Created Nov 2024 - Last modified Nov 2024

Mandelbrot Set Screenshot

I recently upgraded to a new laptop capable of handling the increasingly resource-intensive tools required for modern software development. Although this laptop was primarily designed for gamers, thanks to its dedicated GPU, I initially paid little attention to this feature. However, my perspective changed upon discovering that it houses Nvidia's GeForce RTX 3060 GPU. This GPU, built on the Ampere architecture, offers 6GB of VRAM, 3,584 cores, and a boost clock speed of 1.8 GHz, providing a floating-point performance of 12,700 GFLOPS.

Let’s just reflect on this figure for a moment, in 1985, the Cray-2 supercomputer delivered just 1.9 GFLOPS, required 200 kW of power, and accounting for inflation cost approximately $50 million. Just a select few government organizations could afford it, and in the UK, only the Met Office and the Atomic Energy Research Establishment at Harwell were known to have one. Remarkably, the RTX-3060 GPU achieves floating-point performance approximately 7,000 times greater than that of the Cray-2!

The high-performance parallel processing capabilities of the GPU gave me the idea to write some code to render a Mandelbrot set fractal at speeds sufficient to produce a dynamic, moving image.
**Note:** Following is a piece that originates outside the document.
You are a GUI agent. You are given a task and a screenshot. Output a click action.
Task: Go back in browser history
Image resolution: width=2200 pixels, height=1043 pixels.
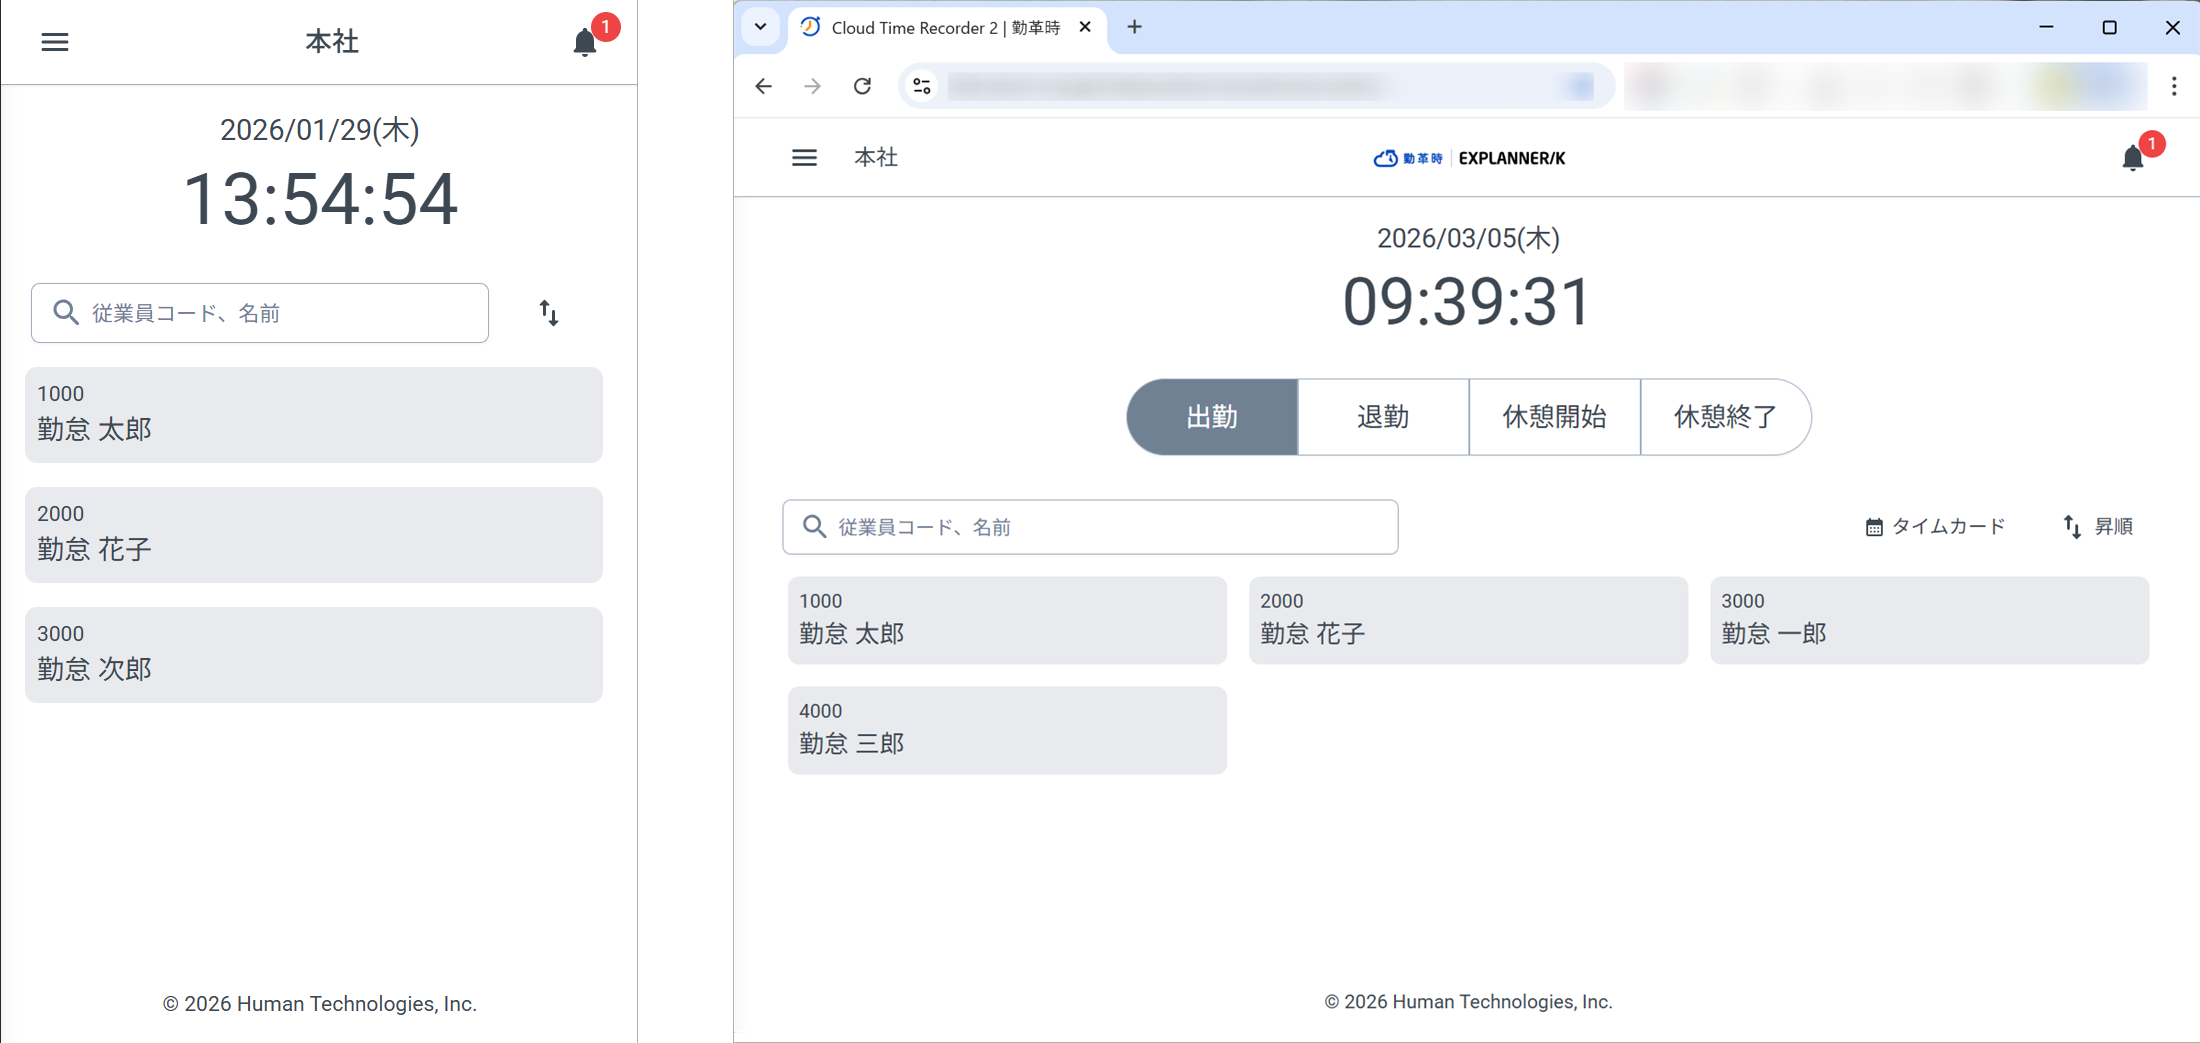tap(764, 86)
By using the GPU’s thousands of cores, each working in parallel, in theory it should be possible to divide the fractal rendering task into smaller computations executed simultaneously across multiple threads.

Nvidia RTX-3060 GPU

"Remarkably, the RTX 3060 GPU achieves floating-point performance approximately 7,000 times greater than that of the Cray-2 !"

Cray-2 Supercomputer

Nvidia provides a comprehensive CUDA toolkit for developing GPU-accelerated applications in C and C++. CUDA (Compute Unified Device Architecture) is Nvidia's parallel computing platform and programming model that leverages the power of Nvidia GPUs to perform highly parallel computations. Using CUDA, developers can write C, C++, or Fortran code that runs directly on the GPU, significantly speeding up computations that benefit from parallel processing.

In addition to the native CUDA toolkit, there is also a .NET-based solution for GPU programming called ILGPU, which is a high-performance .NET compiler capable of transforming C# code into CUDA assembly code. By enabling C# developers to harness GPU power without needing to write in C or C++, ILGPU broadens access to GPU acceleration for .NET applications. We will be using ILGPU here to develop fast Mandelbrot rendering in C#.

The Code and How it Works

This program visualizes the Mandelbrot set a famous fractal that exhibits complex and infinite detail at every zoom level by rendering it within a C# WPF (Windows Presentation Foundation) application. The Mandelbrot set is generated by evaluating a mathematical formula iteratively at each point in a 2D plane, determining whether each point diverges to infinity or remains bounded. The number of iterations required for each point to diverge is used to assign colours, which produces the intricate patterns and colours that characterize the Mandelbrot fractal.

Using ILGPU in combination with WPF enables this application to leverage GPU parallel processing for generating the Mandelbrot set efficiently. ILGPU allows the program to run thousands of calculations simultaneously on the GPU, with each pixel computed in parallel, resulting in a performance boost compared to CPU-only calculations. The WPF framework handles the UI and displays the rendered fractal as a colour bitmap in real-time, and its event-driven nature allows for dynamic user interactions like zooming and panning. Together, ILGPU's parallel processing and WPF’s graphics capabilities enable the application to render the Mandelbrot set interactively and in high detail, supporting smooth real-time navigation even at extreme zoom levels.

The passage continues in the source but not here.